Calculating the moment of inertia of a solid sphere

[Rahulrj]

Homework Statement

To calculate moment of inertia of a solid sphere of uniform density[/B]

Homework Equations

$$ I = \int r^2 dm$$

The attempt at a solution

I consider an elemental disk of small thickness $d\theta$
$dm = \frac{M}{4/3 \pi R^3}*\pi R^2\cos^2\theta* Rd\theta$
Therefore $dI = r^2 dm = R^2\cos^2\theta dm$ r is the distance from the axis to the disc which is same as $R\cos\theta$
Then I do the integration $I = \int_\frac{-\pi}{2}^\frac{\pi}{2} dI$

As I am getting a $\cos^4\theta$ I am not able to get the answer $2/5 MR^2$
Can someone tell me if I have gone wrong anywhere in what I have written above?

 

[andrewkirk]

Your first formula implies that $R\,d\theta$ is the height of the incremental disc. It is not. It is the length of the slanted edge of the disc. What do you have to multiply that length by to give the height?

Also, the moment of inertia of the incremental disc is not $r^2\,dm$. Look at this list of moments of inertia to see what it should be.

 

[Rahulrj]

Your first formula implies that $R\,d\theta$ is the height of the incremental disc. It is not. It is the length of the slanted edge of the disc. What do you have to multiply that length by to give the height?
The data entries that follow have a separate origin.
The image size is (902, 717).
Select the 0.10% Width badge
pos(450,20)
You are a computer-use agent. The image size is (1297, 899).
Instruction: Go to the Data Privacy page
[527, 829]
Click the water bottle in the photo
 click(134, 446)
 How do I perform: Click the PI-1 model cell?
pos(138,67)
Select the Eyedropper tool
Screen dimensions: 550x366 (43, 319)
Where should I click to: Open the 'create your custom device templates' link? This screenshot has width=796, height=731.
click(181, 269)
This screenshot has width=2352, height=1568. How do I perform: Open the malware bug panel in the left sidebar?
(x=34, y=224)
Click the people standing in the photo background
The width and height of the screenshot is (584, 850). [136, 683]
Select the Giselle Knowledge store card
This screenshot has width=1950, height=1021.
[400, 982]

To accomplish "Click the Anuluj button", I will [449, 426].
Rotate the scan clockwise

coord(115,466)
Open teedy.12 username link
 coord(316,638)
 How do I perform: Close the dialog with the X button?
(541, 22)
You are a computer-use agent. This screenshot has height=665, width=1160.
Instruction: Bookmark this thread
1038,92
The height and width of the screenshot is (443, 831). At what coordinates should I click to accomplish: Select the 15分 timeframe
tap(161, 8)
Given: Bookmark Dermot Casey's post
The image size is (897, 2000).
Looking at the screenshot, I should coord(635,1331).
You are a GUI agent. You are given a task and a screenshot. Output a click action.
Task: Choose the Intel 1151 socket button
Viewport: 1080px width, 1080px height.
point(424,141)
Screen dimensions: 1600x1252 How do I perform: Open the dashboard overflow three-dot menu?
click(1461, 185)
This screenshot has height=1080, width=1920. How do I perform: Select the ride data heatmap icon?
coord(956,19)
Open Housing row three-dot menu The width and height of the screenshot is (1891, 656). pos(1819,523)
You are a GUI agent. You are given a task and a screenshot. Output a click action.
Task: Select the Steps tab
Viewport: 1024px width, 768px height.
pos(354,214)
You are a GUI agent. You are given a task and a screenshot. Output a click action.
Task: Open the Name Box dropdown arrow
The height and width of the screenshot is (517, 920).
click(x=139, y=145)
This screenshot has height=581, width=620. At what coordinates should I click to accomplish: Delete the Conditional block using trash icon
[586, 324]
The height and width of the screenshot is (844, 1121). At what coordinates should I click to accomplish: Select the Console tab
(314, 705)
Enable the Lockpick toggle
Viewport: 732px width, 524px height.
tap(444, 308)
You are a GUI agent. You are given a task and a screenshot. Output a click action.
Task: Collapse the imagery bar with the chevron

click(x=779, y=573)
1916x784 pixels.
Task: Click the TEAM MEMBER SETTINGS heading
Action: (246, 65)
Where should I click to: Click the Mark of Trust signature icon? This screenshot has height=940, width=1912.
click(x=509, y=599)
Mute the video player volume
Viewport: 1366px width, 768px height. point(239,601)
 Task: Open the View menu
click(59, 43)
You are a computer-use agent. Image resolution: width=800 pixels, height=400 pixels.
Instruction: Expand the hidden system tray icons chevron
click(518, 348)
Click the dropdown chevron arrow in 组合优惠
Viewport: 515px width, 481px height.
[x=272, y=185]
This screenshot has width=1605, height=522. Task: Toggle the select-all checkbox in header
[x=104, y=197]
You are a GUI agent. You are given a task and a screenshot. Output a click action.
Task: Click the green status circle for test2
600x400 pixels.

So then instead of $Rd\theta$ it will be $R\cos\theta d\theta$? and yes the MoI of disk is $1/2MR^2$
So now I have to evaluate $\cos^5x$?

 

[andrewkirk]

Yes. You can use multiple angle formulas to do this.
Alternatively, you might prefer to integrate with respect to $z$ instead of $\theta$. That gives an easier integration - but the same result of course.